The team traveled to the Hartford Gun Club in Connecticut to take on other academy teams at the Joint Service Academy Combat Weapons Competition.

The competition consisted of eight different stages to include M9 pistol, M4 rifle and 12-gauge shotgun shooting.

Each stage was created by the competition's main sponsor, Smith and Wesson, to challenge the shooters to their fullest. In the competition, the shooters worked through each stage to eliminate all the targets accurately while racing against the clock.

Scoring consisted of the shooters being assessed an additional time penalty for every shot missed.

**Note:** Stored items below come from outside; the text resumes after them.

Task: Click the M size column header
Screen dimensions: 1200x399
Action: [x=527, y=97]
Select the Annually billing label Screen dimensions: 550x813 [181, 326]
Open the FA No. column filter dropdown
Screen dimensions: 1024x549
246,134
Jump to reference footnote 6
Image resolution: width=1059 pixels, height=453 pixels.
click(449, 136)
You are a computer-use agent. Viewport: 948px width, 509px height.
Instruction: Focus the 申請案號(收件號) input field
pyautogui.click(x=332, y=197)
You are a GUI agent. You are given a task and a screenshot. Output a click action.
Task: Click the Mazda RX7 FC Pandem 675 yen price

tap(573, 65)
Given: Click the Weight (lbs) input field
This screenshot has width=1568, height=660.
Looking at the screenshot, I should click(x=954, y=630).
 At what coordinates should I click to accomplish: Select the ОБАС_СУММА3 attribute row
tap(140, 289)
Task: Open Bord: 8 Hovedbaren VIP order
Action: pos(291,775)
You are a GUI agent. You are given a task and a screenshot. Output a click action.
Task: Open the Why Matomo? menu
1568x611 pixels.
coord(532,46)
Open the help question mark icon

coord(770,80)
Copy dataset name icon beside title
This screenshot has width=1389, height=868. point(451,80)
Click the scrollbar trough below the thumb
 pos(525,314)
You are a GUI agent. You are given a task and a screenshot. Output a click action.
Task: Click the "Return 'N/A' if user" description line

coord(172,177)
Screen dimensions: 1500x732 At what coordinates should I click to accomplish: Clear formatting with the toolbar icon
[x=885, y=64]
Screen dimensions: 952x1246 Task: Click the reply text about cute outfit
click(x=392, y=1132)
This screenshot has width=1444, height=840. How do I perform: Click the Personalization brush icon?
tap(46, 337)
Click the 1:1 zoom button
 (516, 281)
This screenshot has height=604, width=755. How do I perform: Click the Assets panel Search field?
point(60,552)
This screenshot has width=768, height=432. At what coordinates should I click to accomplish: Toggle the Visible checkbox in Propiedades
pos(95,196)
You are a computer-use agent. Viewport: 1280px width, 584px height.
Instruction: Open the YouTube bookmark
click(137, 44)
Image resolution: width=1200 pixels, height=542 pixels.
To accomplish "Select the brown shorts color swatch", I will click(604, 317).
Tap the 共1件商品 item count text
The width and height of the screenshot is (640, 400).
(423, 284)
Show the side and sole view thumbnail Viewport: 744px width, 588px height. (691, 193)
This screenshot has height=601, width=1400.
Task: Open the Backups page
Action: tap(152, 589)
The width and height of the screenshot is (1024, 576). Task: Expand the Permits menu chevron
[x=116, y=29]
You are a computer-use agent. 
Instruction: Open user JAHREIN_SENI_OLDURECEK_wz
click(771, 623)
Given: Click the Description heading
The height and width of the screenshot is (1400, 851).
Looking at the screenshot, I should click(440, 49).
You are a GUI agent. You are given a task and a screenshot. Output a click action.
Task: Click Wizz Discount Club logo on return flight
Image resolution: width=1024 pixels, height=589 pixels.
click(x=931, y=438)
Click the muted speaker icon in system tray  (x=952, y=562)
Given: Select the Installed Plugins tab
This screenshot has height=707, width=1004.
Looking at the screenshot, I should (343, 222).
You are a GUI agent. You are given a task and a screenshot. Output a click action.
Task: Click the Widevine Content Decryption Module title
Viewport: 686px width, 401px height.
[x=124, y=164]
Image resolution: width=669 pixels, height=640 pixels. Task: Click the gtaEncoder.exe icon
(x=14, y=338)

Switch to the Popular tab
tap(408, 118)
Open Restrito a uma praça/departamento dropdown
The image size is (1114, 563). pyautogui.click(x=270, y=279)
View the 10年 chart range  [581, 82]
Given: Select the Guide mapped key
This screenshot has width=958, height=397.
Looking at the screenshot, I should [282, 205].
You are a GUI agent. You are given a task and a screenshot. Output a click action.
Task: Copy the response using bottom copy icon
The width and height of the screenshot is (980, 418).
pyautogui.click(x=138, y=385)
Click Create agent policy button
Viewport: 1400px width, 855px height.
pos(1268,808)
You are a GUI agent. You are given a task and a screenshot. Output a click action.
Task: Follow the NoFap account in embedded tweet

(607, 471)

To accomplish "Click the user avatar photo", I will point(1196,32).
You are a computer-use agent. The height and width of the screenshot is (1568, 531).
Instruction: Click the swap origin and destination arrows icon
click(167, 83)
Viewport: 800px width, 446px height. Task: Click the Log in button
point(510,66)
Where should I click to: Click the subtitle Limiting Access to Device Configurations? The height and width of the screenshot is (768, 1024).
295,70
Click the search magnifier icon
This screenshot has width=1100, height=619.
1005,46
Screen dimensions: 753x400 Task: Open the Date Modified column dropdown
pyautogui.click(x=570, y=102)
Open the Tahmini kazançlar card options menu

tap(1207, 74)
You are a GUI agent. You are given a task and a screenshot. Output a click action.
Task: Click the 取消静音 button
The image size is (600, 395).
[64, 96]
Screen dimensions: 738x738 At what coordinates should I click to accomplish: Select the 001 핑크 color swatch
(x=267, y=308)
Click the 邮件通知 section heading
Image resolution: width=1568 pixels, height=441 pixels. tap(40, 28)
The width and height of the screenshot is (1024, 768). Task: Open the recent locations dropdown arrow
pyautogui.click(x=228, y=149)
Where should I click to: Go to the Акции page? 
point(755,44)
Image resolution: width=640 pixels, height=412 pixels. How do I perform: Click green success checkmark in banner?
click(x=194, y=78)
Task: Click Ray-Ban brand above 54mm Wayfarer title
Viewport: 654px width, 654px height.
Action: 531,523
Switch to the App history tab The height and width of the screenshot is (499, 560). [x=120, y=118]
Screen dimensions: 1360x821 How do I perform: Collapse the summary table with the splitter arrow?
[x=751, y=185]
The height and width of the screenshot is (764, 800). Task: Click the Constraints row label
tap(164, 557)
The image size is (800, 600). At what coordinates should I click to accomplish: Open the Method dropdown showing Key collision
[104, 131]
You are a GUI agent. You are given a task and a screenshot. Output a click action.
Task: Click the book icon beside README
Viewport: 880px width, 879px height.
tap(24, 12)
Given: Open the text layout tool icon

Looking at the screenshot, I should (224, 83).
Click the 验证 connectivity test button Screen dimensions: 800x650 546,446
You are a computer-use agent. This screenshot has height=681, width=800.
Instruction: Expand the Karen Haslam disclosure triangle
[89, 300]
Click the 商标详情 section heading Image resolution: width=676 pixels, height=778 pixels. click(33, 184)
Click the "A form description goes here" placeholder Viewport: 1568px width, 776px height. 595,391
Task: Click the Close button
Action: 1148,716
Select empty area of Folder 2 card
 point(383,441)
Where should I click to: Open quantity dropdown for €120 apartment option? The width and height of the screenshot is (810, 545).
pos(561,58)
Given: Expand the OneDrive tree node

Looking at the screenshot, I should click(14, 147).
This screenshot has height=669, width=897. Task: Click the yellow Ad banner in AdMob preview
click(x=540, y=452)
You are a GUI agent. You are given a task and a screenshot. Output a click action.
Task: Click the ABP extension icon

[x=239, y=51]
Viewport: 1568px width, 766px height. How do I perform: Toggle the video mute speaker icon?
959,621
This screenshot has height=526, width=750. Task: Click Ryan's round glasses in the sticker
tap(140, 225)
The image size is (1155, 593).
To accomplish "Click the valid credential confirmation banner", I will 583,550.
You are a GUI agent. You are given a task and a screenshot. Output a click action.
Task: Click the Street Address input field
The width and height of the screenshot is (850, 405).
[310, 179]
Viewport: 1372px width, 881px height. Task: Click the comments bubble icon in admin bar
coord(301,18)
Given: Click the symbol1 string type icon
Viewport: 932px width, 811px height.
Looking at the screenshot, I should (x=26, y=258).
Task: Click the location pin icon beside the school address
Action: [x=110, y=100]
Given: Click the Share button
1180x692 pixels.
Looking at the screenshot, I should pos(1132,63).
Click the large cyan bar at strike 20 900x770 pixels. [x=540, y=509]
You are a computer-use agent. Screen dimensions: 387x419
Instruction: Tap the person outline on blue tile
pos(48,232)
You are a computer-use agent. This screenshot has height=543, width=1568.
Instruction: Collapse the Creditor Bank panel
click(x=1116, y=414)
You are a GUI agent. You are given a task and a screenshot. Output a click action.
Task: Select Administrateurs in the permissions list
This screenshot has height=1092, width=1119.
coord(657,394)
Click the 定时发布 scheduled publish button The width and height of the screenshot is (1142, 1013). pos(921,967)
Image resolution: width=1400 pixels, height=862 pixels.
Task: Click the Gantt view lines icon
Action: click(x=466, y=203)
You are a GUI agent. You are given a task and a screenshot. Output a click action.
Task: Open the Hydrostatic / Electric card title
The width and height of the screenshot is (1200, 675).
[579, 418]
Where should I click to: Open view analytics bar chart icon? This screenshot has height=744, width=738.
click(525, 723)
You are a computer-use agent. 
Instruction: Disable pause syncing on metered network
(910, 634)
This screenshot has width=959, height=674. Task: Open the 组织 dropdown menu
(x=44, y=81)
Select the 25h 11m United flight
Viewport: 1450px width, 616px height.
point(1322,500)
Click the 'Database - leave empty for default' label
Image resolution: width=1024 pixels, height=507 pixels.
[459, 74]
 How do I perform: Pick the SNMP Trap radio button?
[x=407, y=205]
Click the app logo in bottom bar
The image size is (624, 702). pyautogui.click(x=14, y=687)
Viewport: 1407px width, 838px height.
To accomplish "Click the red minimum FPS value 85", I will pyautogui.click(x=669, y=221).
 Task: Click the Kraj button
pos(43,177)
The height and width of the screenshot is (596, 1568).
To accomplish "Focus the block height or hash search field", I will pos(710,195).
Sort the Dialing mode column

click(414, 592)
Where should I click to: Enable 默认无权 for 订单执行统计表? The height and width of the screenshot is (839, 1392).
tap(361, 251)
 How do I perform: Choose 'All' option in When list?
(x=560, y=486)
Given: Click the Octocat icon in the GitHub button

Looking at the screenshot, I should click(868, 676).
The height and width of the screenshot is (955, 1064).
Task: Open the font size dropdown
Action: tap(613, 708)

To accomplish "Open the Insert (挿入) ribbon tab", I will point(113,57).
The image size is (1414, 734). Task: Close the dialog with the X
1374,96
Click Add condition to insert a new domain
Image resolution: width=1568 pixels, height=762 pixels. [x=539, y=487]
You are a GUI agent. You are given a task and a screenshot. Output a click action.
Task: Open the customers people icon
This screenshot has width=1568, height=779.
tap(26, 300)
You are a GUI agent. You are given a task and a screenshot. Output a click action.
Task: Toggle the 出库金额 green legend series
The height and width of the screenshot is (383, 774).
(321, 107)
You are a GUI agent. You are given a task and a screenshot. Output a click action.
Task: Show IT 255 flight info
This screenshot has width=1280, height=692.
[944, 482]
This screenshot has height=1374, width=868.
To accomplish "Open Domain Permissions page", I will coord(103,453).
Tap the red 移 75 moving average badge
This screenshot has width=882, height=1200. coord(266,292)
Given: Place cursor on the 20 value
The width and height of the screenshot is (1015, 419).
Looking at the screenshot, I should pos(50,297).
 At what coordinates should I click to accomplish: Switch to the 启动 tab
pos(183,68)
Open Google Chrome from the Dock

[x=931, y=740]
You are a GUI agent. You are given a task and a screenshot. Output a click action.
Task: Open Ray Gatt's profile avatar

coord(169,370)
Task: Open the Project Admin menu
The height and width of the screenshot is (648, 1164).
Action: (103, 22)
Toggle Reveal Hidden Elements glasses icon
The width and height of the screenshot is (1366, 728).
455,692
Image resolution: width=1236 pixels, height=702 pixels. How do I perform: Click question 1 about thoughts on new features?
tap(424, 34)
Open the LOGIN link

"Adding a timer to the stages increases the complexity because you are forced to choose between getting all of your hits so you don't get penalized, and finishing in as little time as possible," Firstie Jimbo Hughes said.

The West Point CWT's national victory brings the trophy back to West Point, and culminates a year of intense training at small arms weapons proficiency. Since the JSACWC was created more than 10 years ago, the Combat Weapons Team has only lost the trophy three times.

After an unfortunate loss last year, the team was determined not to repeat their mistakes. Practices this year placed heavy emphasis on accuracy and shooting smoothly in all aspects of the competition.
By moving and shooting efficiently, they significantly decreased the total time of each shooter over the course of the day.

"You could try and pin our proficiency on a number of different material factors," Yearling TJ Snukis said about the team's method of training. "But in reality, our proficiency and, ultimately, our success in what we do hinges solely on our expert training and preparation."

When the shooting stopped and the smoke cleared, West Point's Combat Weapons Team stood alone at the top of the podium.

The team placed first with a dominating team score and put seven shooters in the top 10 overall.
Cow Andrew Beck edged out Navy's top shooter to place first in the entire competition.

Overjoyed with the victory after a year of hard work, the team clamored into the vans to head to a well-deserved victory banquet.

In the midst of the celebration, team captain Cow James Dallman reflected that, "JSACWC is a great time for us to showcase all the hard work and training that not only team members put in, but also the coaches and officers.

Regaining the championship was a great feeling after losing it to Navy last year.

"Our win would not have been possible without the hard work of all the team members, coaches and officers," he added.

Throughout the weekend many of the team members heaped gratitude on coaches Craig Jackson, Joe Seuk, Gary Salman, Lt. Col. Robert Chamberlain and OIC Capt. Ryan Koolovitz.

With the celebrations over, the team already has an eye on the competition for next year. Just before everyone left someone was overheard saying, "the road to JSACWC: 364 days, gentlemen."